男女 雇用 機会 均等 法が1986年に施行されてから、2026年の今春でちょうど40年。東京・丸の内のガラス張りオフィスを見渡せば、名刺から「一般職」の文字は消え、役員フロアのジェンダー比率グラフは年々見栄えを良くしている。だが、会議室のドアを一歩出た給湯室や深夜のSlackで漏れ出す現場の空気は、数字が誇示する進歩とはまったく異なる質感の軋みを帯びている。「女性活躍」というスローガンが官民で連呼され尽くした果てに、いま日本の労働者が直面しているのは、法律の条文をすり抜けるようにして巧妙化・不可視化された新たな格差の構造だ。

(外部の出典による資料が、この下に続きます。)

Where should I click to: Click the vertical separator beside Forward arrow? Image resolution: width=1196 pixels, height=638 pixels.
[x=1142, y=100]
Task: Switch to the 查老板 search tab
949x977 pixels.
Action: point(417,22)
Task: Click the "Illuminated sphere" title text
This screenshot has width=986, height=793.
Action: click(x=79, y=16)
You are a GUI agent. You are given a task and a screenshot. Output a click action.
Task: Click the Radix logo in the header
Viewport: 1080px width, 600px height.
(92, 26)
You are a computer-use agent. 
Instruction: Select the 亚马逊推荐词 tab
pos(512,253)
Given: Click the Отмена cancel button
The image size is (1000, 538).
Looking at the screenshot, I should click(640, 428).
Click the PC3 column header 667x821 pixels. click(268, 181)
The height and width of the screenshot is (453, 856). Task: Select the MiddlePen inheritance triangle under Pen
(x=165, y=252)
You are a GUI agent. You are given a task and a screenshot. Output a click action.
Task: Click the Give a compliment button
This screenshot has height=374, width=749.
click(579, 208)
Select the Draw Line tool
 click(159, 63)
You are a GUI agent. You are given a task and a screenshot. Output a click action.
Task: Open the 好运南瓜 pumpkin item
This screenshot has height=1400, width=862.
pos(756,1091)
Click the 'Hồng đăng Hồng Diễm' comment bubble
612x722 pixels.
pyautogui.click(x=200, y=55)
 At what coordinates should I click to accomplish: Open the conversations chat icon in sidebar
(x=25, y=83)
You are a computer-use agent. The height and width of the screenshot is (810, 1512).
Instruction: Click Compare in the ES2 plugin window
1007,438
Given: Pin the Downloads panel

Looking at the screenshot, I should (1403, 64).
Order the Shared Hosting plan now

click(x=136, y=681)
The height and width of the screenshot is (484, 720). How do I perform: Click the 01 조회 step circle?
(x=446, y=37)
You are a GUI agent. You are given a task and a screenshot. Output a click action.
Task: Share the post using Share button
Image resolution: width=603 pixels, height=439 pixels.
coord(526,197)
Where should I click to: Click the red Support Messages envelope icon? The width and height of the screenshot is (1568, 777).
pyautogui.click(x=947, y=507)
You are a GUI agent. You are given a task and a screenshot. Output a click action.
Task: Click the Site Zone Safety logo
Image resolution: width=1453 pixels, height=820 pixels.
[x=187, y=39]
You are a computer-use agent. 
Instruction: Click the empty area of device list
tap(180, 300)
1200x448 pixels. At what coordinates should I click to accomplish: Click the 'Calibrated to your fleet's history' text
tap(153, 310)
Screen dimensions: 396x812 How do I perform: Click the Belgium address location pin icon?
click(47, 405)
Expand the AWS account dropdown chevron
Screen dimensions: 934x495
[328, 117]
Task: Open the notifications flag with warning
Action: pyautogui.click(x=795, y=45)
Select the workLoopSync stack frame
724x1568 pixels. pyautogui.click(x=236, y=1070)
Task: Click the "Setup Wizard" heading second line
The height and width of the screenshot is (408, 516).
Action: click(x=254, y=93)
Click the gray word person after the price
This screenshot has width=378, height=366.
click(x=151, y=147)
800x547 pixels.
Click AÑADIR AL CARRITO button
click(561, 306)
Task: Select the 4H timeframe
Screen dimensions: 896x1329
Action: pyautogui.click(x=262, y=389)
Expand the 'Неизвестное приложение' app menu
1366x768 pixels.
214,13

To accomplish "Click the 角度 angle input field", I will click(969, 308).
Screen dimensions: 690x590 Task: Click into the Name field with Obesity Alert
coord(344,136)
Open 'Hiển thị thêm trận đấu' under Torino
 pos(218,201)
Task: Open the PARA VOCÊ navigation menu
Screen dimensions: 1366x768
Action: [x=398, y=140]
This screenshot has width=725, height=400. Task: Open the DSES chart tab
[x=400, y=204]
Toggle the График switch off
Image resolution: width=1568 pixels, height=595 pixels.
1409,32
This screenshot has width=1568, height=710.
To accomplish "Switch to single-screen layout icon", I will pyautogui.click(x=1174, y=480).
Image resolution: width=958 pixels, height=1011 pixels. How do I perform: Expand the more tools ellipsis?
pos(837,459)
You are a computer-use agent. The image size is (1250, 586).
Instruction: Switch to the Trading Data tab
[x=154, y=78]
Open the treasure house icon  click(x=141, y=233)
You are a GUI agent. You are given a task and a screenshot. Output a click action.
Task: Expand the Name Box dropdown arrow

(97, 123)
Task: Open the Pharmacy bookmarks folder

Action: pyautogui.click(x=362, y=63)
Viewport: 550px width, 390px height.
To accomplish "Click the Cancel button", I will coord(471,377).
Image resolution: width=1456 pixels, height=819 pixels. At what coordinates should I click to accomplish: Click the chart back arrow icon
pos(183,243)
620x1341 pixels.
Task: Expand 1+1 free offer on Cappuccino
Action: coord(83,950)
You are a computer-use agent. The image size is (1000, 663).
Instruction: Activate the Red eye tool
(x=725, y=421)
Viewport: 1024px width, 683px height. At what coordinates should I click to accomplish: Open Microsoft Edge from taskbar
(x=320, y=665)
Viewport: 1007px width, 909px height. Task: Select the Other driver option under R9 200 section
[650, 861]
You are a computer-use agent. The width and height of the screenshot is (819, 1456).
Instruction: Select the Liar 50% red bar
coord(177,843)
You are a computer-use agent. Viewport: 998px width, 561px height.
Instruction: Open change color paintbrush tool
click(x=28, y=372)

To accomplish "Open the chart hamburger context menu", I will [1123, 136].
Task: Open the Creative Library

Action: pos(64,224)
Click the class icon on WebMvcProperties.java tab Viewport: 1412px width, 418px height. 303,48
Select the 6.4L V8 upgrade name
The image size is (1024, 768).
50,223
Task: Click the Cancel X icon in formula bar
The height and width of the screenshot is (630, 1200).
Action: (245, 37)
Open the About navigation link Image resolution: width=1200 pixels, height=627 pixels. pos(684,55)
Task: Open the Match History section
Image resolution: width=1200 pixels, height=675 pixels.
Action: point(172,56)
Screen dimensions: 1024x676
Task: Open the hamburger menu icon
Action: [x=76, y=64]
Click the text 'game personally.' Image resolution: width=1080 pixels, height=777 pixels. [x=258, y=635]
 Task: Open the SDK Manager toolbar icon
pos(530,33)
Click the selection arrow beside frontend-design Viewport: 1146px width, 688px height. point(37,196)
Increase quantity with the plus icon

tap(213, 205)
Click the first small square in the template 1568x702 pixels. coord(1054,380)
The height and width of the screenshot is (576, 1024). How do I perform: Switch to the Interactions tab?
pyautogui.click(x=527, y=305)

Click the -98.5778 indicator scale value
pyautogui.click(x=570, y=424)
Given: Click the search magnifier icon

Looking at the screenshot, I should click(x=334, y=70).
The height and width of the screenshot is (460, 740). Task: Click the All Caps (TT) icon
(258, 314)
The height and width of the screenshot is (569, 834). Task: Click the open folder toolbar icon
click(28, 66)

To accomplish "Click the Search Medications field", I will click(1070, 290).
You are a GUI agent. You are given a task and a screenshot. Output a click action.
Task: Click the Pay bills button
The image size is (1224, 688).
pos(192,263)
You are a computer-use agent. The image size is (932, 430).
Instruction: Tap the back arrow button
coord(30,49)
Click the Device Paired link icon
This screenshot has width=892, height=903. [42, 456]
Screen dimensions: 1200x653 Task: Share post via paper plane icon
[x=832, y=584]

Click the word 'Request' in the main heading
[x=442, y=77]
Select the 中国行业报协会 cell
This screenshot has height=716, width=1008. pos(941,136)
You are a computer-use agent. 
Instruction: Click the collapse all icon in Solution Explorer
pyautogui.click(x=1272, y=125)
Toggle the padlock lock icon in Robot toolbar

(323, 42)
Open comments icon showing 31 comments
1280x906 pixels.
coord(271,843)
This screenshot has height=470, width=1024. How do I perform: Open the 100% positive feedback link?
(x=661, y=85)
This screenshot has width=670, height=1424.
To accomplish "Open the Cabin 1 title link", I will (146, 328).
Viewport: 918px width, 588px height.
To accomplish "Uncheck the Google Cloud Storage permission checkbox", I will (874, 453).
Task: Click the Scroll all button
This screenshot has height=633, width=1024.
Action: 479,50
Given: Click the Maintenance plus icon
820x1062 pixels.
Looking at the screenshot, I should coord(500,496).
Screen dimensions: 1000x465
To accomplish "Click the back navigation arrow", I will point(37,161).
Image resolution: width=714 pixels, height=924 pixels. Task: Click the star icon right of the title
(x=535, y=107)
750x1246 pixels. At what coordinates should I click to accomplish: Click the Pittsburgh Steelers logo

かつてのあからさまな「お茶汲み採用」や「寿退社」の強要は確かに激減した。しかし、長きにわたり改定を重ねてきた男女 雇用 機会 均等 法の包囲網を嘲笑うかのように、昇進スピードの目に見えない選別や、育児期に訪れるキャリアの急停止という名の「見えない壁」が依然として立ちふさがる。大手金融機関でプロジェクトリーダーを務める30代後半の女性は、「法的な制度は完璧。だからこそ、昇進できない理由が『あなたの実力不足』にすり替えられる息苦しさがある」と乾いた声で呟いた。

40年目の通信簿:制度は整ったが「見えない階段」は消えたのか

均等法が歩んできた40年は、差別是正の歴史であると同時に、日本型雇用慣行による「脱法」の歴史でもあった。募集・採用における性別限定の禁止から始まり、配置・昇進・教育訓練における差別禁止、セクシュアルハラスメント防止措置の義務付け、マタニティハラスメント対策の強化まで、法改正のたびに企業は社内規程の書き換えに追われてきた。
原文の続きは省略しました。